Alice in Wonderland/Through the Looking Glass (and other, increasingly drug-influenced stories by Lewis Carol). The Headmistress of my infant school drew me aside one Christmas, when things were bad in my family, and gave me a talk about how I could do well if I chose to, despite everything. She also gave me this book as a private present. It was her own old copy, threading about the binding. Bloody great stories, too.
The Ennead.
Asimov's collections of sci-fi stories for children. They weren't actually written by him, but I only remember the stories, not the authors.
Er, novelisations of Dempsey and Makepeace episodes.

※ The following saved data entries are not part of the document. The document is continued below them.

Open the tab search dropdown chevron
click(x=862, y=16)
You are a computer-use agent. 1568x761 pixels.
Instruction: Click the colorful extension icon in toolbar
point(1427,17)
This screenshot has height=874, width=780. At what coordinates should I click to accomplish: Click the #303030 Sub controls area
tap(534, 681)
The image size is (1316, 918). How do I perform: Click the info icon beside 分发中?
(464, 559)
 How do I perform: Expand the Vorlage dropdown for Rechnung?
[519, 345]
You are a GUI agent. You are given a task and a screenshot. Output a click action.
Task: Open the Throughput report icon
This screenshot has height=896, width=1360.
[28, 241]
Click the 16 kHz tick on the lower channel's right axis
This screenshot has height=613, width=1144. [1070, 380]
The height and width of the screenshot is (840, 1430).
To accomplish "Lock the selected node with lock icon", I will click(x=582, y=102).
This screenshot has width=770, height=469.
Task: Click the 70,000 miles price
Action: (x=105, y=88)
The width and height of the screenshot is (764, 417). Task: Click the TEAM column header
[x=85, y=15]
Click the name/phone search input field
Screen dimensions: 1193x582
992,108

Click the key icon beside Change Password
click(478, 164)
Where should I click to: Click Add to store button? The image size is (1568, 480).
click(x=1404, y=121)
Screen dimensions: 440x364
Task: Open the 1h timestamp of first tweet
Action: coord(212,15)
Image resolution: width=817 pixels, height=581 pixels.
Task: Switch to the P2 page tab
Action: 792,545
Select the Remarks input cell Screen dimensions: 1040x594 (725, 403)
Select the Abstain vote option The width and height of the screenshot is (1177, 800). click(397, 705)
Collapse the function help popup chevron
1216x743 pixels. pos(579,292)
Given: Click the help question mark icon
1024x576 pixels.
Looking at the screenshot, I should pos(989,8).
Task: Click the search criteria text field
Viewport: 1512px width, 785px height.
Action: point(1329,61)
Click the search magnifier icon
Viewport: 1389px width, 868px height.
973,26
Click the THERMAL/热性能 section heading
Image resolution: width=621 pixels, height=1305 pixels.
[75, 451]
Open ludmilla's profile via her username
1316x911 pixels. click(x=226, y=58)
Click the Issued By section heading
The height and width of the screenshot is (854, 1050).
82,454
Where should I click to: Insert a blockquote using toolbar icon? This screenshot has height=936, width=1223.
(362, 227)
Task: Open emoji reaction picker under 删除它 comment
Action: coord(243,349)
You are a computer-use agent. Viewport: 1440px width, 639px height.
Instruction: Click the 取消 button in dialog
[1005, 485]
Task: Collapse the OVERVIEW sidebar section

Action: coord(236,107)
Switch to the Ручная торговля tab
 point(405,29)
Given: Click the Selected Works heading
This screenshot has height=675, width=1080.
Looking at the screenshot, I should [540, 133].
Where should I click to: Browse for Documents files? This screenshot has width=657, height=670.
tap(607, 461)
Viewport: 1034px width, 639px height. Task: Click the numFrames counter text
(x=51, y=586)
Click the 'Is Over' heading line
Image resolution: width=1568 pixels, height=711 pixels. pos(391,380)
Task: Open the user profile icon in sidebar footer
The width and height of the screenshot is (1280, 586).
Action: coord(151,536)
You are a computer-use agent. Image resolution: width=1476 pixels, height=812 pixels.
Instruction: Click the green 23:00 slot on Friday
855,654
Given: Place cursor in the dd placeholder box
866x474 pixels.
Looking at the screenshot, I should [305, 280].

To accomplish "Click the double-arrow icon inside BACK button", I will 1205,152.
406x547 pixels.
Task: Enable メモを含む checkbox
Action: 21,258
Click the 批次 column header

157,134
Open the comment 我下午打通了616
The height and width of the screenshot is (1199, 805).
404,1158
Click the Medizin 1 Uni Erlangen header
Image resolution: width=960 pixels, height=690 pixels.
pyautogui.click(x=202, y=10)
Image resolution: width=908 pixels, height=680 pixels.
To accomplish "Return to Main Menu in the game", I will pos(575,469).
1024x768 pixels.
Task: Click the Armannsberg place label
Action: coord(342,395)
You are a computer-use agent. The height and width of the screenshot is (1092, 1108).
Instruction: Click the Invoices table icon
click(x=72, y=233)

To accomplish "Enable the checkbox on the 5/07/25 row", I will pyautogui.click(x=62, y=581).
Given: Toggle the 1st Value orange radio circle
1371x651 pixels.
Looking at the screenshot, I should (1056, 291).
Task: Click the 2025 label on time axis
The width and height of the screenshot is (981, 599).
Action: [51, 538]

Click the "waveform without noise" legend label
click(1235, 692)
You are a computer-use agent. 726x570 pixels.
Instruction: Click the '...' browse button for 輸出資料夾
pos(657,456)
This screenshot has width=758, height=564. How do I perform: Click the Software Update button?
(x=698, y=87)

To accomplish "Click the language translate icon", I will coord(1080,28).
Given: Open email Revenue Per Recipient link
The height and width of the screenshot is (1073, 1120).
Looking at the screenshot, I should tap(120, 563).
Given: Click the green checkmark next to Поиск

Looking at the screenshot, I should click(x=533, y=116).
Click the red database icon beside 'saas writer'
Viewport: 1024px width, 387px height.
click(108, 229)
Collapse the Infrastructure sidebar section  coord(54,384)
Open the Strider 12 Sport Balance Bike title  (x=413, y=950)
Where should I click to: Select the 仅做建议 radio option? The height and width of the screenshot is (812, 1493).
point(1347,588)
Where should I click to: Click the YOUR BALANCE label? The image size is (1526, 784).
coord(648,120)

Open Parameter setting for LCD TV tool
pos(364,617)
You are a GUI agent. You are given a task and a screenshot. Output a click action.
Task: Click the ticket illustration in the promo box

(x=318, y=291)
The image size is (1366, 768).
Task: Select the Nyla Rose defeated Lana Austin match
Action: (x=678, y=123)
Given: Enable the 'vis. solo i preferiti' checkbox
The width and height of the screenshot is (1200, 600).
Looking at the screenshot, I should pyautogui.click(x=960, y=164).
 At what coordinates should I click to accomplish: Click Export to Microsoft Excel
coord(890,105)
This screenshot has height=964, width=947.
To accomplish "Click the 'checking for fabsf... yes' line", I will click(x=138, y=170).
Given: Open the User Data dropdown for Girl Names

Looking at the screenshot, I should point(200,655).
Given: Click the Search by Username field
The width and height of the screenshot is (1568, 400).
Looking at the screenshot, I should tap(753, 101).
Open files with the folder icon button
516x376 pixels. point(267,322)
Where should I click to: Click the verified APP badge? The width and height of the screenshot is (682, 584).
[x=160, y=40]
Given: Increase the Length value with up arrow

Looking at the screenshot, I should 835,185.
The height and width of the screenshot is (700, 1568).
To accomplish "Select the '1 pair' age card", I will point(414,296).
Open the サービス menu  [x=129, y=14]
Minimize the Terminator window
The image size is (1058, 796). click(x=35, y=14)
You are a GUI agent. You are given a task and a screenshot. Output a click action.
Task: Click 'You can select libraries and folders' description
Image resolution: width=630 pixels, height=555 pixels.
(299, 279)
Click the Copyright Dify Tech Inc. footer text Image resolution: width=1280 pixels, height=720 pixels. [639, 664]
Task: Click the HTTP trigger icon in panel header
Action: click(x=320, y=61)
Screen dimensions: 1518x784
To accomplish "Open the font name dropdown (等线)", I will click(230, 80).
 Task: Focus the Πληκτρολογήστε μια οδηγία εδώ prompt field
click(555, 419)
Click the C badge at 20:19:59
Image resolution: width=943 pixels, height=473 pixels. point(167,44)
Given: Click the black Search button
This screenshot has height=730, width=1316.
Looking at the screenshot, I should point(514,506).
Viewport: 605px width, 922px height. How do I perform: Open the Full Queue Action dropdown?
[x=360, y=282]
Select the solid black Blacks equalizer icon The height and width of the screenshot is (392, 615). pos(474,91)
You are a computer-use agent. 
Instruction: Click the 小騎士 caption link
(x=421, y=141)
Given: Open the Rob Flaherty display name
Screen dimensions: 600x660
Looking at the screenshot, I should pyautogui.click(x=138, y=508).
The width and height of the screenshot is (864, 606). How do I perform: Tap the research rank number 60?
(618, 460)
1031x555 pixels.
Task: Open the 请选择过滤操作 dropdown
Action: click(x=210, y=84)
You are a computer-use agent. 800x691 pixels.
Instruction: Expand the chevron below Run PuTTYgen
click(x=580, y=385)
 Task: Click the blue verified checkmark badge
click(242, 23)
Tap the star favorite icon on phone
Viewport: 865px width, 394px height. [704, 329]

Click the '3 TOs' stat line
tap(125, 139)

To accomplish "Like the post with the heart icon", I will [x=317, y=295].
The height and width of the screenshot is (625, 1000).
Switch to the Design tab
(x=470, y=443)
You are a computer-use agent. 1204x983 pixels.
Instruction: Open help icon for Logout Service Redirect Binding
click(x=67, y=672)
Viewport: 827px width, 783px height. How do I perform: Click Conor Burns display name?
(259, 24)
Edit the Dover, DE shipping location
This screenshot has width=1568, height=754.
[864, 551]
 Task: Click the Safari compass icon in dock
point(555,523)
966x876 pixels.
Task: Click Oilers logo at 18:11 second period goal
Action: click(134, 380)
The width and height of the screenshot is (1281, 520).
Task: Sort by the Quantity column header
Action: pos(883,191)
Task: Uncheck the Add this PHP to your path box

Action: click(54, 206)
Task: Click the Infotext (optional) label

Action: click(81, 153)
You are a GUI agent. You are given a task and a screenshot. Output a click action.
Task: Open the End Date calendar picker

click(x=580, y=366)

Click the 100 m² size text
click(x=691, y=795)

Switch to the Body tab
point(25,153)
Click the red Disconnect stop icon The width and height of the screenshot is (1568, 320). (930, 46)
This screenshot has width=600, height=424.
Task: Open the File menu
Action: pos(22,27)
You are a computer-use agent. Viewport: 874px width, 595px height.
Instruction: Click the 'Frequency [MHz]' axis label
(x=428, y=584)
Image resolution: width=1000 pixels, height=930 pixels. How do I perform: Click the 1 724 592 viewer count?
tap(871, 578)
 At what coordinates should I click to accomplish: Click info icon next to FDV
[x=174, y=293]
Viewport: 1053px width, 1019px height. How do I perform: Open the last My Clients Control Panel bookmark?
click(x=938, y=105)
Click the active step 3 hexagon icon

The Dark is Rising and the sequels.
Agatha Christie novels! Well, there were lots of them in the charity shops. I've just recently started re-reading them, again bought from charity shops. I also read my first Mills and Boon novels at that age, and was horrified by the thought that this was what conventional relationships were supposed to be like. Perhaps Mills and Boon were my 'root.'
Jean Ure and Judy Blume. I didn't quite understand some of them till I read them a couple of years later.
Bernard Ashley books.
Roald Dahl, of course.
The Secret Garden. Bolded because I loved it so, so much. The Little Princess wasn't bad either.
Tom's Midnight Garden.
I was late to Pratchett and Douglas Adams.

Didn't discover them till I was in my teens.
The Turbulent Term Of Tyke Tiler by Gene Kemp
My teacher hid this book from me and had specifically chosen it because it wasn't in the local library, and I hadn't read it before, so could only read it in classes and never guessed the twist at the end. I know, I should have guessed, but I didn't.
She had a few other great books too (though she was one of the many authors that I didn't know was female back then - I thought Enid was the only one). I'm sure one of them was televised.